ANDRÉ ROSSI AMERICANA | 13/09/2017-23:15:17 Atualizado em 13/09/2017-23:26:28
Arquivo | TODODIA Imagem
CARNEIRO | Para ele, novas empresas alterariam a vazão de esgoto

O Gaema (Grupo de Atuação Especial do Meio Ambiente), órgão ligado ao MPE (Ministério Público Estadual), cogita aplicar multa de aproximadamente R$ 35 milhões caso a Prefeitura de Americana não altere uma lei, recentemente aprovada na Câmara, sobre as empresas que podem entrar como cotistas no convênio de ampliação da ETE (Estação de Tratamento de Esgoto) Carioba.
Segundo o promotor Ivan Carneiro, a redação da lei não era clara e poderia deixar brechas para que novas empresas entrem no convênio e tenham o esgoto tratado pela ETE. A prefeitura disse que pretende atender as "diretrizes apontadas pela Promotoria".
Em julho deste ano, foi aprovado na Câmara um convênio entre prefeitura, DAE (Departamento de Água e Esgoto) e 33 empresas de Americana para reforma e ampliação da ETE Carioba. O valor com que cada empreendimento contribuiria varia de acordo com a cota de vazão de lançamentos de esgoto para ser tratado pela estação. Como contrapartida, as empresas pagariam apenas os valores dos custos referente às tarifas de esgoto.
O investimento por parte das empresas gira em torno de R$ 23.270.691,40, segundo o Gaema.
O problema, segundo Carneiro, é que a redação do projeto não era clara e poderia abrir brechas para a transferência de cotas.

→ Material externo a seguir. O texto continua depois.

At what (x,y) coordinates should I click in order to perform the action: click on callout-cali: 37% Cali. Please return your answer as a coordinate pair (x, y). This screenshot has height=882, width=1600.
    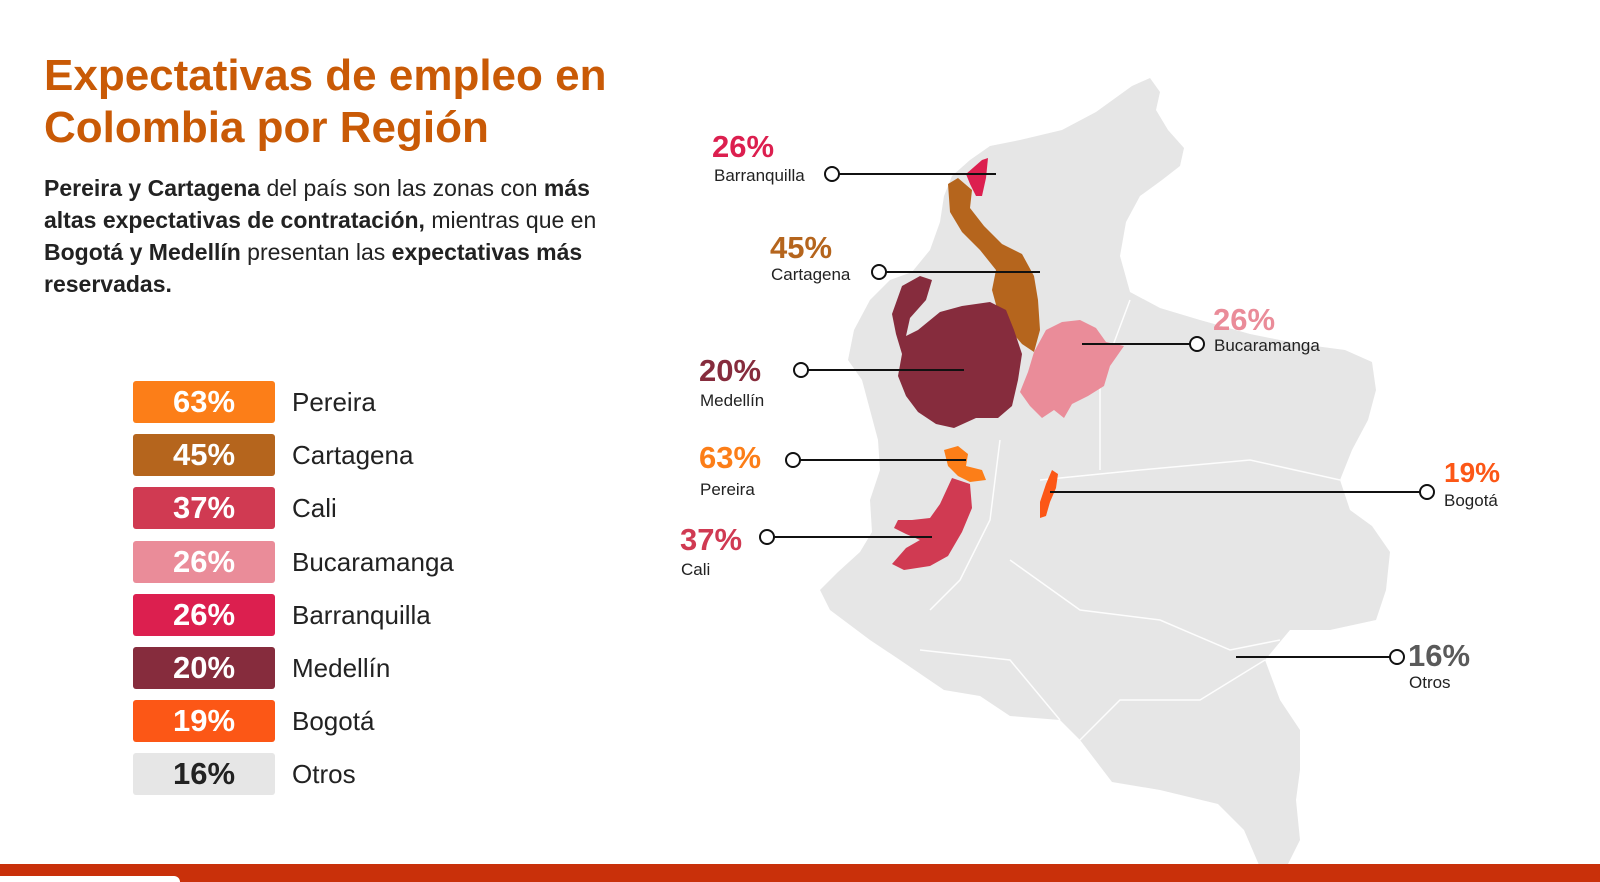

Ou seja, que novas empresas entrassem no acordo e passassem a ter seu esgoto tratado pela estação municipal.
"A dificuldade que houve é que desde o início, nós do Ministério Público dissemos que não haveria a possibilidade de entrarem outras empresas. (A ETE) foi instalado na década de 80, tendo como 'sócia', digamos assim, as empresas têxteis. O desejável é que isso acabe. Porque o setor privado sendo sócio do público em uma estação de tratamento pública não existe em outro lugar do Estado", argumentou Carneiro.

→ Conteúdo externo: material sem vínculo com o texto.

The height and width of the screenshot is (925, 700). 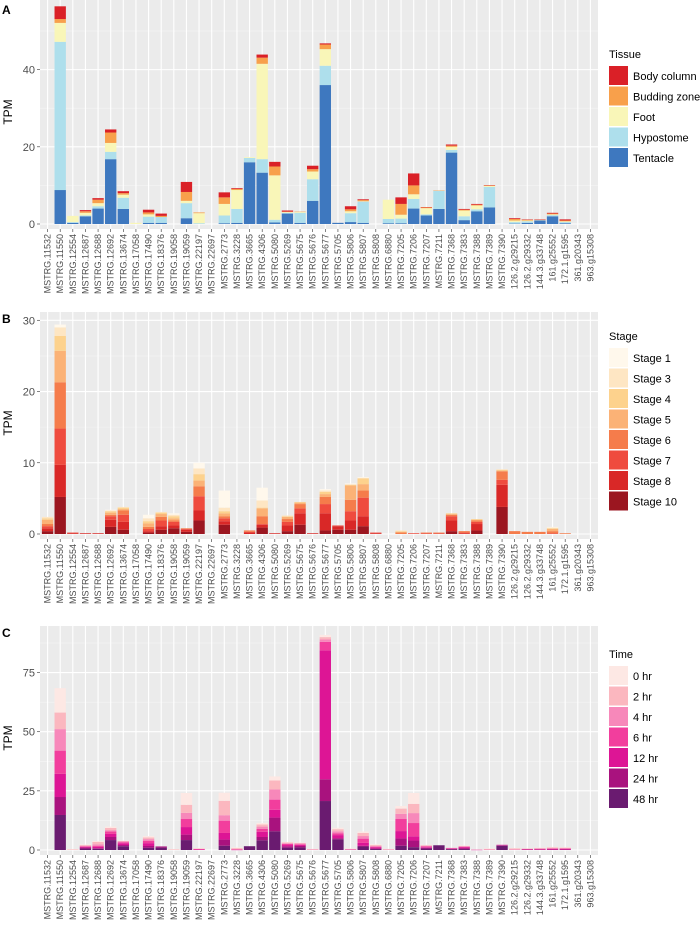 What do you see at coordinates (515, 572) in the screenshot?
I see `x-tick-label: 126.2.g29215` at bounding box center [515, 572].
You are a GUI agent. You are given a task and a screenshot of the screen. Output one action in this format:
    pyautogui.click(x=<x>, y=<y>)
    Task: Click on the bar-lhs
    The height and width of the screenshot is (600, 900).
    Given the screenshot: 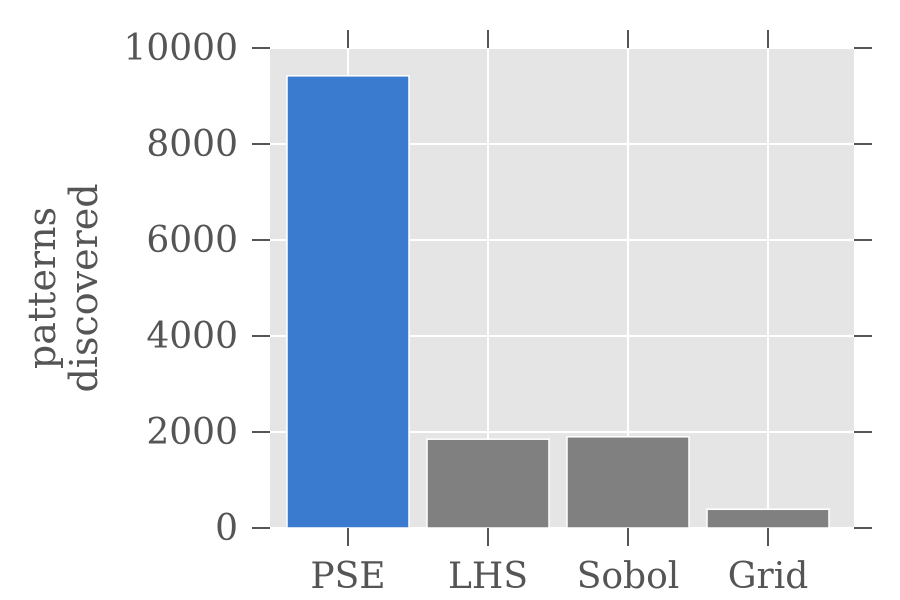 What is the action you would take?
    pyautogui.click(x=488, y=484)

A negociação se arrasta desde 2015, quando um TAC (Termo de Ajustamento de Conduta) para resolver as irregularidades de tratamento de esgoto em indústrias têxteis e no âmbito doméstico não foi cumprido.
O Gaema afirma que só não realizou a denúncia para a Justiça, o que renderia multa diária de R$ 5 mil, devido às dificuldades financeiras do município. O valor da multa de cerca de R$ 35 milhões, segundo o MPE, equivale às multas diárias desde quando o TAC foi firmado e não cumprido.
REUNIÃO
Na segunda-feira, o promotor se reuniu com os secretários de Planejamento, Cláudio Amarante, de Negócios Jurídicos, Alex Niuri, de Meio Ambiente, Odair Dias, e o diretor do DAE, Leando Tresoldi, para tratar do assunto. A exigência do Gaema para aceitar o acordo e não aplicar a multa é que o texto seja mais claro para não permitir que novas empresas entrem no acordo.
"As empresas que já estavam na década de 80 continuam, mas não poderiam entrar novas empresas. A não ser que essas novas empresas tenham comprado as antigas e operem na mesma plataforma, para não ter um aumento de vazão, mantendo o sistema como em 80. (...) Equipe do prefeito disse que vai encaminhar esse projeto para apreciação da Câmara. Se isso não for notificado, nós não vamos fazer o acordo e vamos executar a multa", afirmou Carneiro.
Atualmente, caso uma nova empresa têxtil queira se instalar em Americana, é necessário ter um sistema de tratamento de esgoto próprio, de acordo com o promotor.
"Não aceitamos isso (ausência de sistema próprio) se não você vai perpetuar um sistema que não esta correto".